Assigned task:
Look below for the line containing "The image size" and the line containing "The width and height of the screenshot is (297, 223).", then set down both and every line between them exactly, without pictures.
··· Source records
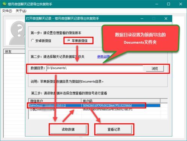
Task: Click the 读取数据 button
Action: coord(68,129)
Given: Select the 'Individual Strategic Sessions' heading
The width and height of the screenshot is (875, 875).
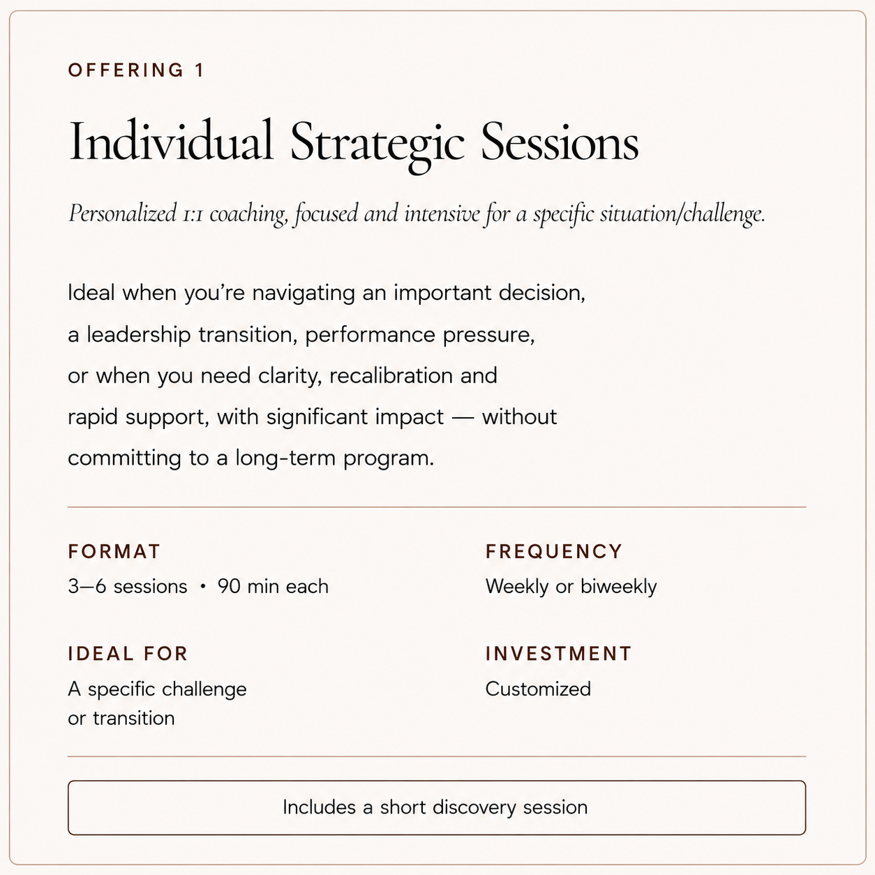Looking at the screenshot, I should click(x=354, y=143).
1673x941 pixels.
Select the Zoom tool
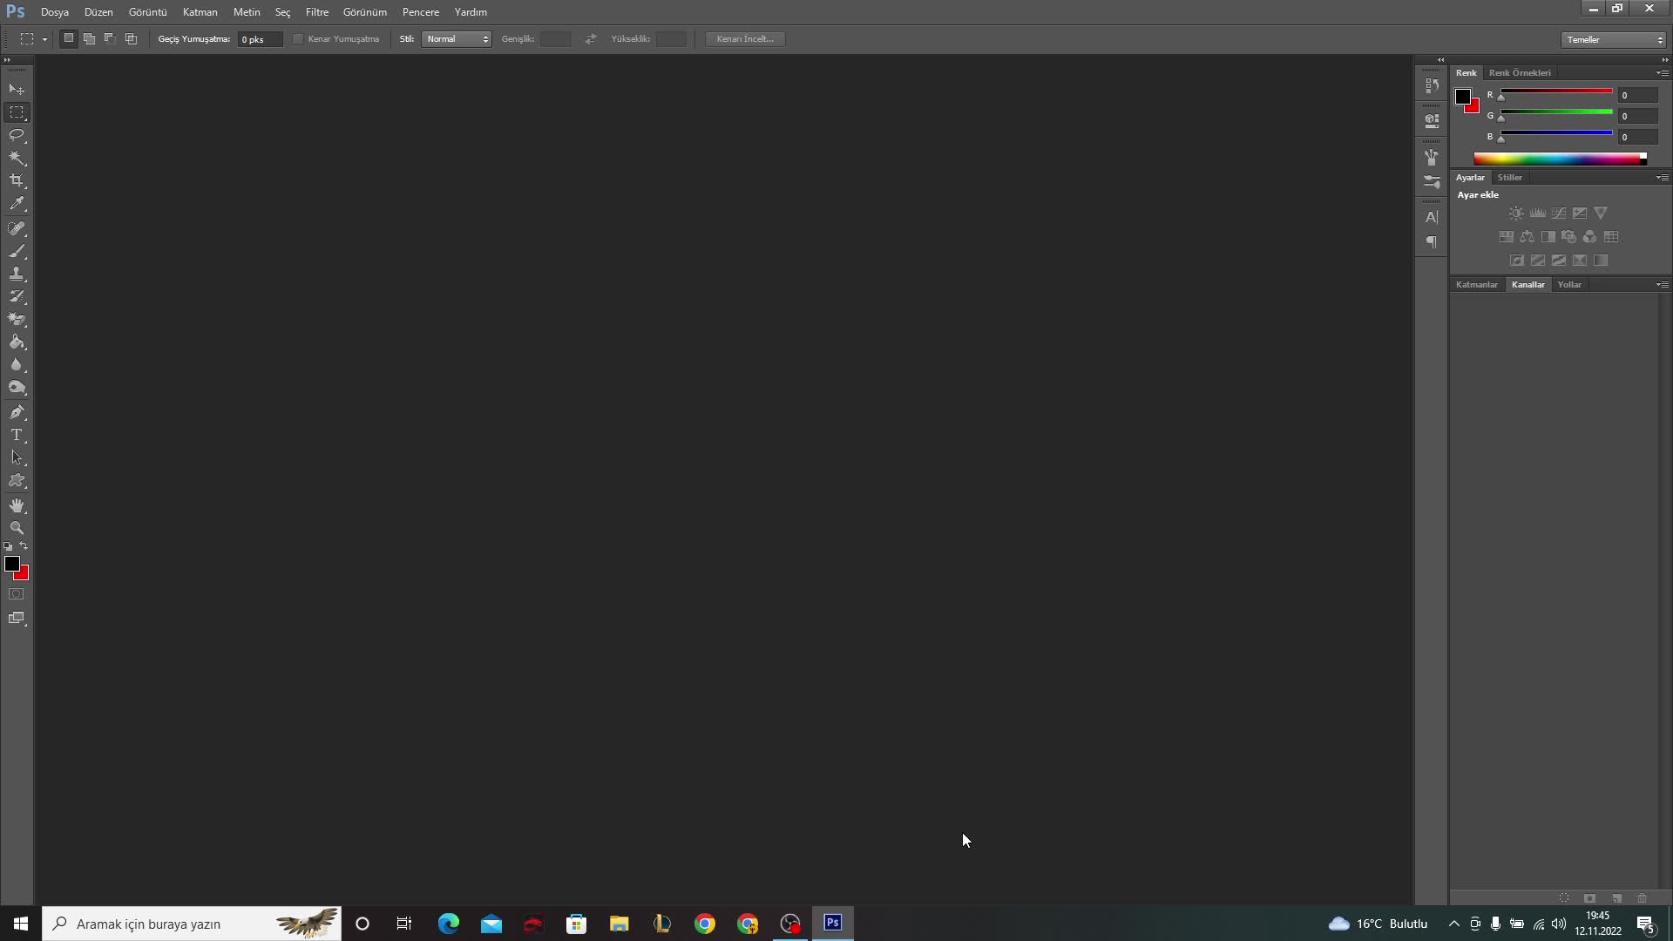click(x=17, y=527)
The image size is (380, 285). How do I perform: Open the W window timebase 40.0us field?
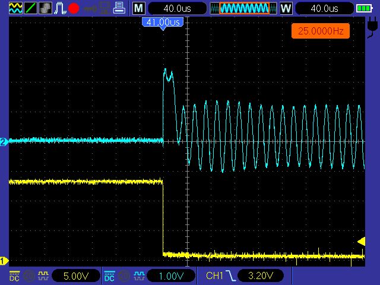[324, 8]
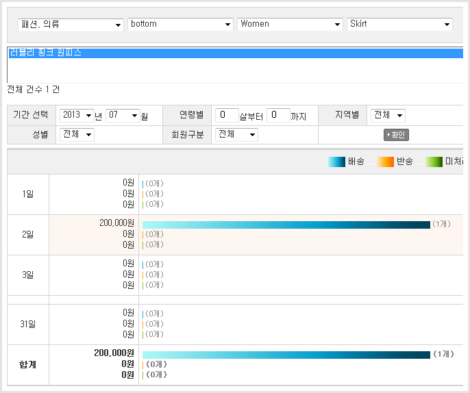Open the 07 month dropdown
This screenshot has width=470, height=393.
click(x=123, y=115)
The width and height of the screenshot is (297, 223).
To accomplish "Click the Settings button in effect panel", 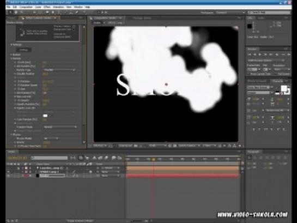I will (24, 50).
······
Output:
The image size is (380, 285). How do I perform: Open the W window timebase 40.0us field?
[324, 8]
Open the 07 month dropdown
This screenshot has width=470, height=393.
click(x=123, y=115)
The width and height of the screenshot is (297, 223).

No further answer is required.